Request => Please turn the stretch of items from the line containing "Click the ruler" through the line containing "pos(61,353)", both ends included, into a JSON list of strings. Give each line as one string, skip blank lines, and leave out everything outside that stretch.

Data to process =>
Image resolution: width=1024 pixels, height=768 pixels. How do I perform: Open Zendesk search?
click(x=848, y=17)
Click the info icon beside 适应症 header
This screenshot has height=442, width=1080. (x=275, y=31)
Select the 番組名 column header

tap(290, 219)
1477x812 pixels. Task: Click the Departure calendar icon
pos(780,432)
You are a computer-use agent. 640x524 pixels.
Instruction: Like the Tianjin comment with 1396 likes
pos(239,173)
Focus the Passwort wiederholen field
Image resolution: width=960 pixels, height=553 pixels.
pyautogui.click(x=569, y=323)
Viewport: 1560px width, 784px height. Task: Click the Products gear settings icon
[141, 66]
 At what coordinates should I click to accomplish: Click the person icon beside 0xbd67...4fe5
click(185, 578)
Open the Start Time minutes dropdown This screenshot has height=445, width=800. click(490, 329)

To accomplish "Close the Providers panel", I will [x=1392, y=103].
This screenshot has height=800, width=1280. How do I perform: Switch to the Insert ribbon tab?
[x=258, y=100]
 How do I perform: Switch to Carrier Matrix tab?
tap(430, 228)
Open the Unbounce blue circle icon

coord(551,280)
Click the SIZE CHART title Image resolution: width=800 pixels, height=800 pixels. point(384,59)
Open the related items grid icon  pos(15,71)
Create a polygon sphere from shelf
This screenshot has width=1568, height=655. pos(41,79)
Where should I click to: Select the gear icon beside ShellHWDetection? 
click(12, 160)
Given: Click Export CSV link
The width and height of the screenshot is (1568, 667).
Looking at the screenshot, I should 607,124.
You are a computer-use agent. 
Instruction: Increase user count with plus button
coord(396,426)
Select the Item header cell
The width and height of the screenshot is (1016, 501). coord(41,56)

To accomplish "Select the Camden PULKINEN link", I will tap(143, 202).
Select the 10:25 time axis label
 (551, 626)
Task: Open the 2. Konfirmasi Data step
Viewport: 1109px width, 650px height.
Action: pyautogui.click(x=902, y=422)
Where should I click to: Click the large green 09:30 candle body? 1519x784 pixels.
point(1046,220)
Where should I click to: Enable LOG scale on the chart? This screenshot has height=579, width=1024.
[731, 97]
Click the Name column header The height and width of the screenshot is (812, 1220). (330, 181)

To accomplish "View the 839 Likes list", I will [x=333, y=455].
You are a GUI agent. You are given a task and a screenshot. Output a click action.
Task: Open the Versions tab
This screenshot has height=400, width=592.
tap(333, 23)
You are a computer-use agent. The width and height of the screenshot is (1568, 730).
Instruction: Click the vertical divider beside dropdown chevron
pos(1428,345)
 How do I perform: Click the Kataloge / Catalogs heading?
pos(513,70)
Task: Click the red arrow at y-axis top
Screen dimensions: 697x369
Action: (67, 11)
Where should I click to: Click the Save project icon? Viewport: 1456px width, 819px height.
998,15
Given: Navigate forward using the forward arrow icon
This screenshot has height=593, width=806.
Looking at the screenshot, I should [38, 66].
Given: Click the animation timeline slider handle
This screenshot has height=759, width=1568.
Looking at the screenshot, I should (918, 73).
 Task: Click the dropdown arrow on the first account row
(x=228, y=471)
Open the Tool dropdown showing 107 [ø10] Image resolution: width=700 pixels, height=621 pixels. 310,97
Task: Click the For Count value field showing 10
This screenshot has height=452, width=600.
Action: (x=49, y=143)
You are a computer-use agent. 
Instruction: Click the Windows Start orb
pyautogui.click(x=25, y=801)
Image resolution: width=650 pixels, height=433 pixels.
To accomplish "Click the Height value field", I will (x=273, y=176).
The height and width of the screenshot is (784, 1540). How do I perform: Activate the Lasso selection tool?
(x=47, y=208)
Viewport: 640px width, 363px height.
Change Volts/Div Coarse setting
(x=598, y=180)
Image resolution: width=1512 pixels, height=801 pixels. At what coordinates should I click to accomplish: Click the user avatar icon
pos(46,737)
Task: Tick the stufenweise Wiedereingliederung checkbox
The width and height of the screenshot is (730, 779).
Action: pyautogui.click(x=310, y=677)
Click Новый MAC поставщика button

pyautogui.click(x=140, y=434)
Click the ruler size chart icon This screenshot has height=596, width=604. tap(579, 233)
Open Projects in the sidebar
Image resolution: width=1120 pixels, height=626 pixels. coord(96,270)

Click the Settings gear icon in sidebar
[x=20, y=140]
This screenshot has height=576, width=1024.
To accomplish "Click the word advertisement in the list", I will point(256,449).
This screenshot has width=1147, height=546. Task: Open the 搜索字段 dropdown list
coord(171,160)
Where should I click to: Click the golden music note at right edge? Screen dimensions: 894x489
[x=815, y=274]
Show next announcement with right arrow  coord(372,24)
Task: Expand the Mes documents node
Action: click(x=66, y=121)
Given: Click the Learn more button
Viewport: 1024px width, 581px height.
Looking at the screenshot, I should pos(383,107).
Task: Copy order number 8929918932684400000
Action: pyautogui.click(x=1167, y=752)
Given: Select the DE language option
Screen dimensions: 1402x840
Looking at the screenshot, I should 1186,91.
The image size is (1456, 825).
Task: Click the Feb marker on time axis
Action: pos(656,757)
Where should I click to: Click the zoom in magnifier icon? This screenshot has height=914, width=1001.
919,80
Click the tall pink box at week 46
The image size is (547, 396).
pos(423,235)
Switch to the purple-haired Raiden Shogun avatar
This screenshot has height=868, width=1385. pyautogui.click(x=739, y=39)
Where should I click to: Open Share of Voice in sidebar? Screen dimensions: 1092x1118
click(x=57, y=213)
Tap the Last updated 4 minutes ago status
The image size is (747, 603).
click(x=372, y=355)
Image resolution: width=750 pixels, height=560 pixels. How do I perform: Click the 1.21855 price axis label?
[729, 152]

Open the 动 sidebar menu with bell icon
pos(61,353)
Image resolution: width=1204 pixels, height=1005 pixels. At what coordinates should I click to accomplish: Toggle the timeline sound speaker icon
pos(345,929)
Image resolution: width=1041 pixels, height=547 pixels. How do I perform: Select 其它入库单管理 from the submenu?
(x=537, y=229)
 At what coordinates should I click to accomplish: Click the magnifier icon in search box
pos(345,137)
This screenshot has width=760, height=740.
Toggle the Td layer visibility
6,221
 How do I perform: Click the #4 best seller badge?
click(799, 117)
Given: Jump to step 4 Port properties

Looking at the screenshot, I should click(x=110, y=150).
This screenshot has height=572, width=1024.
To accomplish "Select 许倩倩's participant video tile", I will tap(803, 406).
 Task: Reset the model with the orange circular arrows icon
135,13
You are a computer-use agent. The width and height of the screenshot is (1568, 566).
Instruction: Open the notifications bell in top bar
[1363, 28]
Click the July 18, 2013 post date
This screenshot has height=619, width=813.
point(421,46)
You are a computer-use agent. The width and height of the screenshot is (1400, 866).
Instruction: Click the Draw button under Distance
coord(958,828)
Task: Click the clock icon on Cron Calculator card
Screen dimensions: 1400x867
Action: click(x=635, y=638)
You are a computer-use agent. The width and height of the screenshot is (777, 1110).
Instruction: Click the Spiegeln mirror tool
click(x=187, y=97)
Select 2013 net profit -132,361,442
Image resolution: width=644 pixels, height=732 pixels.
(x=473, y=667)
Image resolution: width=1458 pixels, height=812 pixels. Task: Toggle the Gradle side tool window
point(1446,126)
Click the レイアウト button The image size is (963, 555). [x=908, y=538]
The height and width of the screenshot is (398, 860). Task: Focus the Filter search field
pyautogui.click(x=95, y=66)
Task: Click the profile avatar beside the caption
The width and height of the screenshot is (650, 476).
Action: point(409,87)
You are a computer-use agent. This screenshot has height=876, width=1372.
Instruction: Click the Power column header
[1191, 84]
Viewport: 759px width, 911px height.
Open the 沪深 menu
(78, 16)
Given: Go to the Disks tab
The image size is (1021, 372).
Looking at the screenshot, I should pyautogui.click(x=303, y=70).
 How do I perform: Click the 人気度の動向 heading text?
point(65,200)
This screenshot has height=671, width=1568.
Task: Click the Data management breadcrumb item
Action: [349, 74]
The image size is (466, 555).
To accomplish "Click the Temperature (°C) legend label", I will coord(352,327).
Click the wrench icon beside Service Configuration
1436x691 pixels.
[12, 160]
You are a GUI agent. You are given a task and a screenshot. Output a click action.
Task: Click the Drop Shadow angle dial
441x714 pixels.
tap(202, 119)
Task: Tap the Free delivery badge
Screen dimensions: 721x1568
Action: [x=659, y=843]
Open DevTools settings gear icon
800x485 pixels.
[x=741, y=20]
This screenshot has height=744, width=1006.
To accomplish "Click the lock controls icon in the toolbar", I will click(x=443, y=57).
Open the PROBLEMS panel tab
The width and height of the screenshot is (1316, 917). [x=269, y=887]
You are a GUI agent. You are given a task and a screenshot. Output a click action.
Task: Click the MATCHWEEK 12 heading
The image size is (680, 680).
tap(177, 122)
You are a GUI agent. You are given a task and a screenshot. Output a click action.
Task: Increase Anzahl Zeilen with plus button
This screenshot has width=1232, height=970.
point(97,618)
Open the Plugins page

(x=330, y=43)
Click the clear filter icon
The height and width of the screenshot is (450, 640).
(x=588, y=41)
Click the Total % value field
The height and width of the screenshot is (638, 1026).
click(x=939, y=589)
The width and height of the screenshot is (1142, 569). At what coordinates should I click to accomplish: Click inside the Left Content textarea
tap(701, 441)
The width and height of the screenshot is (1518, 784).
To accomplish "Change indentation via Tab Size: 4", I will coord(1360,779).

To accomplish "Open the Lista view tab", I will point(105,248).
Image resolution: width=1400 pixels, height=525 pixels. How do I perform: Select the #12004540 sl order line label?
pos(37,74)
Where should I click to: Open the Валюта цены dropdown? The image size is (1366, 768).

Exercise answer =>
[
  "Click the ruler size chart icon This screenshot has height=596, width=604. tap(579, 233)",
  "Open Projects in the sidebar",
  "Image resolution: width=1120 pixels, height=626 pixels. coord(96,270)",
  "Click the Settings gear icon in sidebar",
  "[x=20, y=140]",
  "This screenshot has height=576, width=1024.",
  "To accomplish \"Click the word advertisement in the list\", I will point(256,449).",
  "This screenshot has width=1147, height=546. Task: Open the 搜索字段 dropdown list",
  "coord(171,160)",
  "Where should I click to: Click the golden music note at right edge? Screen dimensions: 894x489",
  "[x=815, y=274]",
  "Show next announcement with right arrow  coord(372,24)",
  "Task: Expand the Mes documents node",
  "Action: click(x=66, y=121)",
  "Given: Click the Learn more button",
  "Viewport: 1024px width, 581px height.",
  "Looking at the screenshot, I should pos(383,107).",
  "Task: Copy order number 8929918932684400000",
  "Action: pyautogui.click(x=1167, y=752)",
  "Given: Select the DE language option",
  "Screen dimensions: 1402x840",
  "Looking at the screenshot, I should 1186,91.",
  "The image size is (1456, 825).",
  "Task: Click the Feb marker on time axis",
  "Action: pos(656,757)",
  "Where should I click to: Click the zoom in magnifier icon? This screenshot has height=914, width=1001.",
  "919,80",
  "Click the tall pink box at week 46",
  "The image size is (547, 396).",
  "pos(423,235)",
  "Switch to the purple-haired Raiden Shogun avatar",
  "This screenshot has height=868, width=1385. pyautogui.click(x=739, y=39)",
  "Where should I click to: Open Share of Voice in sidebar? Screen dimensions: 1092x1118",
  "click(x=57, y=213)",
  "Tap the Last updated 4 minutes ago status",
  "The image size is (747, 603).",
  "click(x=372, y=355)",
  "Image resolution: width=750 pixels, height=560 pixels. How do I perform: Click the 1.21855 price axis label?",
  "[729, 152]",
  "Open the 动 sidebar menu with bell icon",
  "pos(61,353)"
]